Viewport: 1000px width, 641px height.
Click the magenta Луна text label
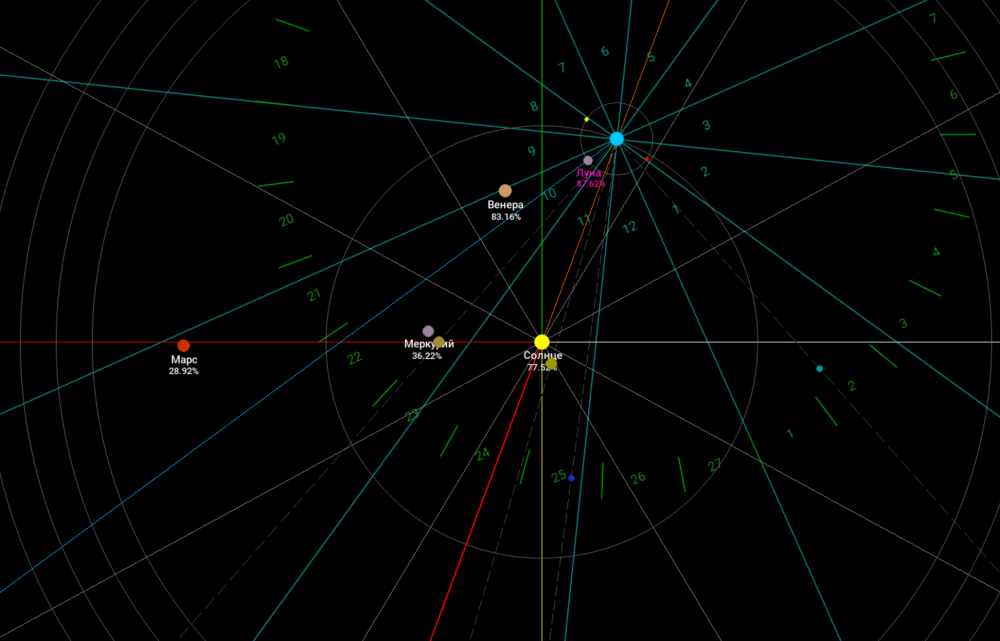pos(589,173)
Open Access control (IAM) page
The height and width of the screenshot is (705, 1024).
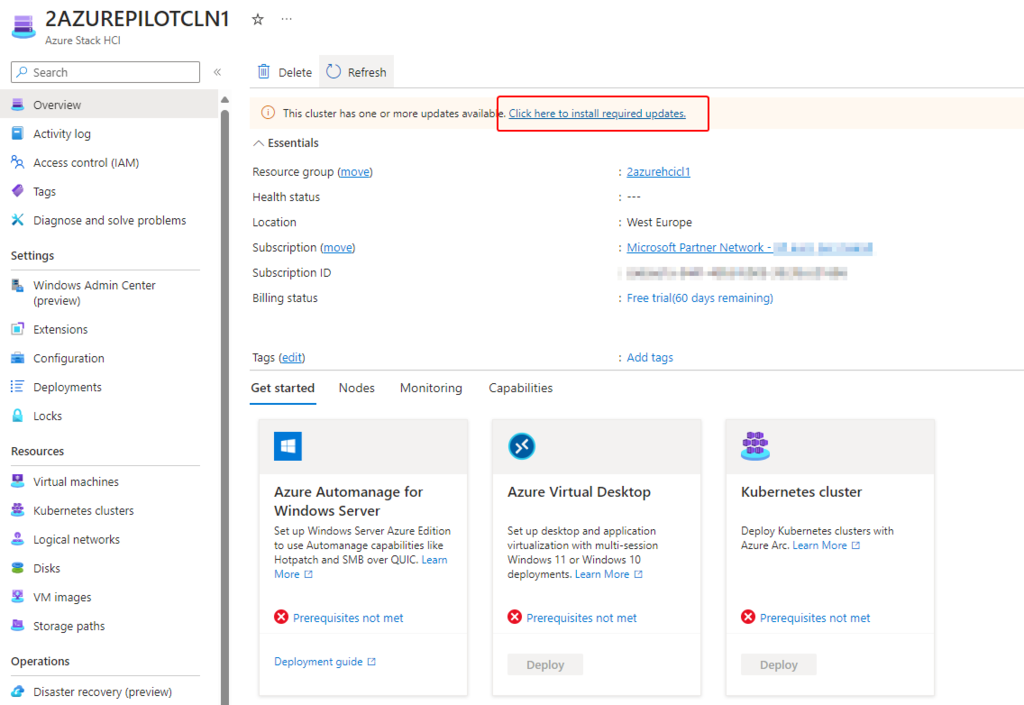pos(85,163)
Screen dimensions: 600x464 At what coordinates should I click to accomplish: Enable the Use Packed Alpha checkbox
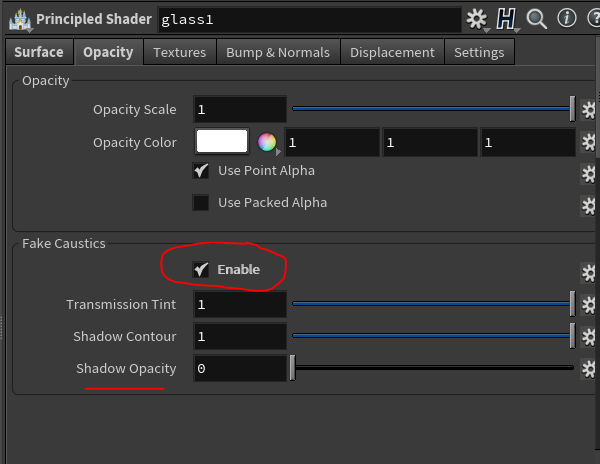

_About this task:_ The result should be a verbatim copy of the data, free of pictures.

_Response below:_
Viewport: 1000px width, 641px height.
Click the magenta Луна text label
pos(589,173)
Open Access control (IAM) page
The height and width of the screenshot is (705, 1024).
pos(85,163)
Screen dimensions: 600x464 At what coordinates should I click to accomplish: Enable the Use Packed Alpha checkbox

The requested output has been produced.